This paper is about why suffering a Negative Economic Shock, i.e. a large loss, may trigger a change in behavior. We conjecture that people trade off a concern for money with a conditional preference to follow social norms, and that suffering a shock makes the first motivation more salient, leading to more norm violation. We study this question experimentally: After administering losses on the earnings from a Real Effort Task, we elicit decisions in set of pro-social and anti-social settings. To derive our predictions, we elicit social norms separately from behavior. We find that a shock increases deviations from norms in antisocial settings — more subjects cheat, steal, and avoid retaliation, with changes that are economically large. This is in line with our prediction. The effect on trust and cooperation is instead more ambiguous. Finally, we conducted an additional experiment to study the difference between an intentional shock and a random shock in a trust game.
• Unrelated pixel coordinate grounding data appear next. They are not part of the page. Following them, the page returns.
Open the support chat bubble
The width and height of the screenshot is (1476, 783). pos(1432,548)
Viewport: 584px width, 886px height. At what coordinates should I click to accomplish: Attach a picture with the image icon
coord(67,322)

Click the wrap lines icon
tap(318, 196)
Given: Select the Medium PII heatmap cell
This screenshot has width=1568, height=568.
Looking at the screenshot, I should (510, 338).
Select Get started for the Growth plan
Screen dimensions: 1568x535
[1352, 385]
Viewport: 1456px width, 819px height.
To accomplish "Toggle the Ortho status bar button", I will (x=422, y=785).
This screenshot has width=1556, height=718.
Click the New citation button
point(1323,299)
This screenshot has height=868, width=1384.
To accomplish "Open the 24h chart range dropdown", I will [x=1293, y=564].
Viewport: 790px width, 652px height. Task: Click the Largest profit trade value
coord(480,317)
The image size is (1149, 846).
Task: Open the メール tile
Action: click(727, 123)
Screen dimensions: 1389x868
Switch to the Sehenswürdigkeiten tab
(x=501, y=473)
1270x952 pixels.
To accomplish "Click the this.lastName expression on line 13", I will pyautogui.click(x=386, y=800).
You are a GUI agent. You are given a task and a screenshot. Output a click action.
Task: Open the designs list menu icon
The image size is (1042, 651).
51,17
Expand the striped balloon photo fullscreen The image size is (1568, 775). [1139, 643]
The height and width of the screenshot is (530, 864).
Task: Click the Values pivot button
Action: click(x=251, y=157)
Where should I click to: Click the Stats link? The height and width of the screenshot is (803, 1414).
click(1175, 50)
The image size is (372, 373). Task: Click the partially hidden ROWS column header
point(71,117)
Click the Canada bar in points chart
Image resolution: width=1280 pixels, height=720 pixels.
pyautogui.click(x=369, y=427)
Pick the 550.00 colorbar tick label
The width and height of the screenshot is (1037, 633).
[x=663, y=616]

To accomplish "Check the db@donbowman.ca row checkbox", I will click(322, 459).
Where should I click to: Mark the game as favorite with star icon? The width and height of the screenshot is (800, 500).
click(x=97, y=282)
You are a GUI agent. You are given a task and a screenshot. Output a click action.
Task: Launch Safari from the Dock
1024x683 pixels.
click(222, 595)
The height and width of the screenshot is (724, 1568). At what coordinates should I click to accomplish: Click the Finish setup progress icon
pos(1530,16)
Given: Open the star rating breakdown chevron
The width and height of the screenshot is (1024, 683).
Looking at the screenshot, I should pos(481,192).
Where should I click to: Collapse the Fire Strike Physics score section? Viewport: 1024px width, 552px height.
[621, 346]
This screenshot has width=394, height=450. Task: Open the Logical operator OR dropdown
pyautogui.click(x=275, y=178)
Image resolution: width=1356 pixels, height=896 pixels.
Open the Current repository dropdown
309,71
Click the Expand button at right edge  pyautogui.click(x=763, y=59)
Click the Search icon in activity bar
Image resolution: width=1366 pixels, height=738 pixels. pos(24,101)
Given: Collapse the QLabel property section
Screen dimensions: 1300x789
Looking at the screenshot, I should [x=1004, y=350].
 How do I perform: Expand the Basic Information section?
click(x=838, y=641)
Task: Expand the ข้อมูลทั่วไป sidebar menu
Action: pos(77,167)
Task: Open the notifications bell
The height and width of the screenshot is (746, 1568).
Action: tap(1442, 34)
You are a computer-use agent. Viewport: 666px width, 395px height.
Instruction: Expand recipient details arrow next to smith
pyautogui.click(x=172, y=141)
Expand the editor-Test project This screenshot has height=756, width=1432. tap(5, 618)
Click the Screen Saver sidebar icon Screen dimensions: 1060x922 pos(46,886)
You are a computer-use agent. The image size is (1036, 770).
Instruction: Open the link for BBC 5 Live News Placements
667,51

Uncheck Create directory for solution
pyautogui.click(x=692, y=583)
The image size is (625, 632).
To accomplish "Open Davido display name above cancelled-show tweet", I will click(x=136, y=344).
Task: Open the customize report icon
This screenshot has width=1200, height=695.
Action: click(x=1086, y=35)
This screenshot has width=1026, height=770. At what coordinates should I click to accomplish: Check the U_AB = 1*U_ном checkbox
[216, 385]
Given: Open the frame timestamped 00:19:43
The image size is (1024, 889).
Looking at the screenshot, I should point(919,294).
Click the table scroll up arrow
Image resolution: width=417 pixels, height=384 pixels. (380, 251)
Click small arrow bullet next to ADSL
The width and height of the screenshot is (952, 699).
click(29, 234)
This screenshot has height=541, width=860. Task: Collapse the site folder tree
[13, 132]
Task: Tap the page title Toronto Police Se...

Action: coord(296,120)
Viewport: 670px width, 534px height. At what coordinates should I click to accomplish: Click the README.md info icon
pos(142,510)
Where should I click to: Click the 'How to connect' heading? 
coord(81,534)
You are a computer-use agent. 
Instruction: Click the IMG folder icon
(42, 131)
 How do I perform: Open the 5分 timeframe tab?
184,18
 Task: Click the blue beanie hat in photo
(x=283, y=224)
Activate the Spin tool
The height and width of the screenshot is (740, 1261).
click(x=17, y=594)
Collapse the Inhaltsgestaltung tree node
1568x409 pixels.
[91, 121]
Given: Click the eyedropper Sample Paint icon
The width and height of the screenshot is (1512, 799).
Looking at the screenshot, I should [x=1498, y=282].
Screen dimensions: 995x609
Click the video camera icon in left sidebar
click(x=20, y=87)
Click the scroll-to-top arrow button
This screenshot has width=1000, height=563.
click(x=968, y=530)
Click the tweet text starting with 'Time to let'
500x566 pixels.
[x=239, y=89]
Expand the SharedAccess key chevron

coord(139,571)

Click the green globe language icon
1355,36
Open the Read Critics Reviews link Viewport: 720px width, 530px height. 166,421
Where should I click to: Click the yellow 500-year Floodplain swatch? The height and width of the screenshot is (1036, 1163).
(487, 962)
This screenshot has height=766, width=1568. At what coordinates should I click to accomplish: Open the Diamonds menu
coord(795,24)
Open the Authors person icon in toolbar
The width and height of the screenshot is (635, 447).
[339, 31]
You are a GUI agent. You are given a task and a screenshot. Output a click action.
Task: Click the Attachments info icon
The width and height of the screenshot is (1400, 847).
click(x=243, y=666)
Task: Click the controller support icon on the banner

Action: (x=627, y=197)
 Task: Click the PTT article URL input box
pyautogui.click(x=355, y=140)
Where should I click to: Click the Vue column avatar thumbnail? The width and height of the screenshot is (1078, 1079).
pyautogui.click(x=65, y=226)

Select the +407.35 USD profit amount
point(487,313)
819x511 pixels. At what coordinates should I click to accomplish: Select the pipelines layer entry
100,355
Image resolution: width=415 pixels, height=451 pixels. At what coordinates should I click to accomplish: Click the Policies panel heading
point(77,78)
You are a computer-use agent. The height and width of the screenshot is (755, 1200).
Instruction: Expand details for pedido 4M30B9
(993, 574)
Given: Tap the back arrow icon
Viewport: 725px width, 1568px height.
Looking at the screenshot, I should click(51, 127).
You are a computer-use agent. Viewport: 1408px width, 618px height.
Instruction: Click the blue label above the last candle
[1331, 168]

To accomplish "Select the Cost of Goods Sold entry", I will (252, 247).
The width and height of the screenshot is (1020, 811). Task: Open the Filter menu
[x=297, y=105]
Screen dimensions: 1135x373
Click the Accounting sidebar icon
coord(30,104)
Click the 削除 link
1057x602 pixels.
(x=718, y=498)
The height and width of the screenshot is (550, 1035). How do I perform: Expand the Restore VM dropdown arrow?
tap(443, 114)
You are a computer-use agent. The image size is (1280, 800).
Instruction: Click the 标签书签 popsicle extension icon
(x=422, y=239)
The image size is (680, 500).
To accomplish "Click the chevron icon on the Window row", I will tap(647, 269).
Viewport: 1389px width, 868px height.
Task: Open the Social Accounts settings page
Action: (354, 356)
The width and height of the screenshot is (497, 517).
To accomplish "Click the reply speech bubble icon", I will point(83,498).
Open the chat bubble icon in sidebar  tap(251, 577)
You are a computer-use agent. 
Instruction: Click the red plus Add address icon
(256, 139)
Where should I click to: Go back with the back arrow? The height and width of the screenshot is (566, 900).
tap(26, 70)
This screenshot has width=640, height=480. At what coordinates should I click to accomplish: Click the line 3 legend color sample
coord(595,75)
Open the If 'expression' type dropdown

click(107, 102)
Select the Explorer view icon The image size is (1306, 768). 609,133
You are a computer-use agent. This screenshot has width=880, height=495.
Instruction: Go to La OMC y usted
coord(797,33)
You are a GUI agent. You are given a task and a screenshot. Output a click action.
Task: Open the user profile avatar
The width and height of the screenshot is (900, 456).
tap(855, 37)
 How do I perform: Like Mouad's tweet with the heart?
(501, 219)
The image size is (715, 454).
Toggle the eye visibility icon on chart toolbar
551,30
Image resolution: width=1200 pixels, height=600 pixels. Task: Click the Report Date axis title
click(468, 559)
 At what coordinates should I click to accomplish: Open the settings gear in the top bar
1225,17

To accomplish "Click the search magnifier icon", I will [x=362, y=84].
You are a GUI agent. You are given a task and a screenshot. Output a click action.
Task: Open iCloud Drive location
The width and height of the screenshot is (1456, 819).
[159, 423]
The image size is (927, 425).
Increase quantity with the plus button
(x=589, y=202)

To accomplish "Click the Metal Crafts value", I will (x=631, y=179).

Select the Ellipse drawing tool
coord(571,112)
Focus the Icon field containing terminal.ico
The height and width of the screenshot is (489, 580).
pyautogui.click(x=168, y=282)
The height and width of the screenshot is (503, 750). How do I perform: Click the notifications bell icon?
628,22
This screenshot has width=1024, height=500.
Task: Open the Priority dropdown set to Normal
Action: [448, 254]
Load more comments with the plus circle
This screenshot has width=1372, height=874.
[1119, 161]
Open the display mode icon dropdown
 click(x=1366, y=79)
We found that the two induce partially different effects and that victims of intentional losses are more sensible to the in-group belief. This may explain why part of the literature studying shocks in natural settings found an increase in pro-social behavior, contrary to our prediction.

Suggested Citation

  • Bogliacino, Francesco & Charris, Rafael Alberto & Gómez, Camilo Ernesto & Montealegre, Felipe, 2021. "Negative Economic Shocks and the Compliance to Social Norms," SocArXiv 285tv, Center for Open Science.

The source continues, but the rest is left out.